Re: mime types and gnome




>Multiple ext and regex entries can be provided for this mime-type.
>Please note that the regex keyword only allows one regular expression
>per line, while the ext keyword lets you list a number of extensions
>in the same line.

There was a suggestion a few months ago that Gnome should use a
combination of magic numbers and extensions to identify file types. Is this
going to be implemented?

>4. Default keys
>---------------
>
>The following keys are recognized in the GNOME desktop:
>
>    key			action
>------------------------------------------------------------
>
>    open		open the give file with this command.
>
>    icon-filename	points to a filename with the icon
>			that should be used to represent files 
>			of this type
>
>    view                Command to view the file contents.
>
>    ascii-view          A command that should be used to do
>			an ascii-rendering of the file.   Used as 
>			a fall-back by the filemanager if a "view"
>			action does not exist.
>
>    fm-open             file-manager open.  If present, the file
>			manager will use this action instead of the
>			value in open to perform this action (the 
>			filemanager for example will open archive files
>			as if they were directories by using the VFS).
>
>    fm-view		file-manager view.  If present, invoking the
>			view operation on the file manager will use the
>			value defined here instead of the value in
>			"view".
>
>    fm-ascii-view	Fall-back operation for the file manager as
>			well.
>
>Those keys are also queried on the metadata (except in the cases where
>the lookup would be too expensive). 
>
>5. Defining multiple actions
>----------------------------
>
>Sometimes it is important to provide more than one "open" action.  To
>do this, the keys should be specified in the following fashion (The
>same applies to any other key that might need more than one option):
>
>text/plain:
>	open=command %f
>	open.tag1.Do this and that=this-and-that %f
>	open.tag2.Gzip it=gzip %f
>	open.tag3.Mail it=mail %{Recipient} < %f
>
>This will define a default action (which would invoke "command %f"),
>and three extra open commands:
>   
>   "Do this and that"	-> this-and-that %f
>   "Gzip it"		-> gzip %f
>   "Mail it"		-> mail ${Recipient} < %f
>
>Please notice that you have to add a "tag" to every "open" key.

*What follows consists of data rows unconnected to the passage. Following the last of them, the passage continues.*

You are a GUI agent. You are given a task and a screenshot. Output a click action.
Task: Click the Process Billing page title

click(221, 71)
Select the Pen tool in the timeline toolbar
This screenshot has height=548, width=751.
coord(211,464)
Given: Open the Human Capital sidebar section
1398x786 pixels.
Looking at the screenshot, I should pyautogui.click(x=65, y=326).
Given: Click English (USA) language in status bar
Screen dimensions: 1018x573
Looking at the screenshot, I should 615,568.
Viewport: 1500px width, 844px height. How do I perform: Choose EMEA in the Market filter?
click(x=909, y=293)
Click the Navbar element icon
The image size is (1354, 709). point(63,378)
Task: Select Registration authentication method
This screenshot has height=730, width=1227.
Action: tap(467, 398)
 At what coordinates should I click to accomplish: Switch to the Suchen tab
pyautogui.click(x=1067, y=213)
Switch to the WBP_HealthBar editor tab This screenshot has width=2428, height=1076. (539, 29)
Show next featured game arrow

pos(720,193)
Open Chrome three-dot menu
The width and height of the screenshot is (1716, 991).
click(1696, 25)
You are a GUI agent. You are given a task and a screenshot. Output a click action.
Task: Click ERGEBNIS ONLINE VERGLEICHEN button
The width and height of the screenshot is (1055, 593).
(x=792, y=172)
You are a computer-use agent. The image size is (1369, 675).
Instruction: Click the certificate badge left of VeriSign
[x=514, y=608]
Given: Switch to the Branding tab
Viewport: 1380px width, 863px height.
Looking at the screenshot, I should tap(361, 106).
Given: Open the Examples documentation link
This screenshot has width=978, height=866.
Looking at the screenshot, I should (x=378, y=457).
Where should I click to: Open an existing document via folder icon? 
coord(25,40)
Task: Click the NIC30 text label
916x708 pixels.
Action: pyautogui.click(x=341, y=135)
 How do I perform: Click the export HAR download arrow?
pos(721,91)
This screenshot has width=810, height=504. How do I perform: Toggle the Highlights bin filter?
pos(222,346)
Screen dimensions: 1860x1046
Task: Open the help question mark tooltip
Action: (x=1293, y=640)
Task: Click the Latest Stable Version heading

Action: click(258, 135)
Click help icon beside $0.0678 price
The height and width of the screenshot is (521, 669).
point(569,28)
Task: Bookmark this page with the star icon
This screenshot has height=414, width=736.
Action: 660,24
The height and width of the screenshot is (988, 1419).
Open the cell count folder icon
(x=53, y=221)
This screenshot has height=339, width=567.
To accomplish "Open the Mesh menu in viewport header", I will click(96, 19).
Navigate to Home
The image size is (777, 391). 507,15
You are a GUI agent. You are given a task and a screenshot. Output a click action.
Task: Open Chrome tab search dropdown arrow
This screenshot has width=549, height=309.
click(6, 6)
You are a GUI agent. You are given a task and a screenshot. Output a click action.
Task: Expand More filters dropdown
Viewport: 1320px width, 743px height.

Thanks for the explanation of how Gnome handles MIME types. There are a
couple of things I don't understand:

1) If there is a way of specifying multiple named actions for a MIME type 
(using tags), why do we need "open", "view" and "ascii-view" keys? Surely the
neatest solution would be to implement all user actions as tags on the
"open" key?

2) Why have separate "fm-view" and "fm-ascii-view" keys? I can understand
that the file manager may want to decide its action when a file is
double-clicked according to the MIME type of the file, but why does it need 
to define more than one action?

3) GMC's context menus contain at least "open", "view" and "edit" commands. 
For many file types these duplicate each other, making the menu
unnecessarily cluttered. Wouldn't it be better to list the actions defined by 
the tags on the "open" key, and if no action has been defined, have a link to 
the MIME type capplet (labelled "Open with...")?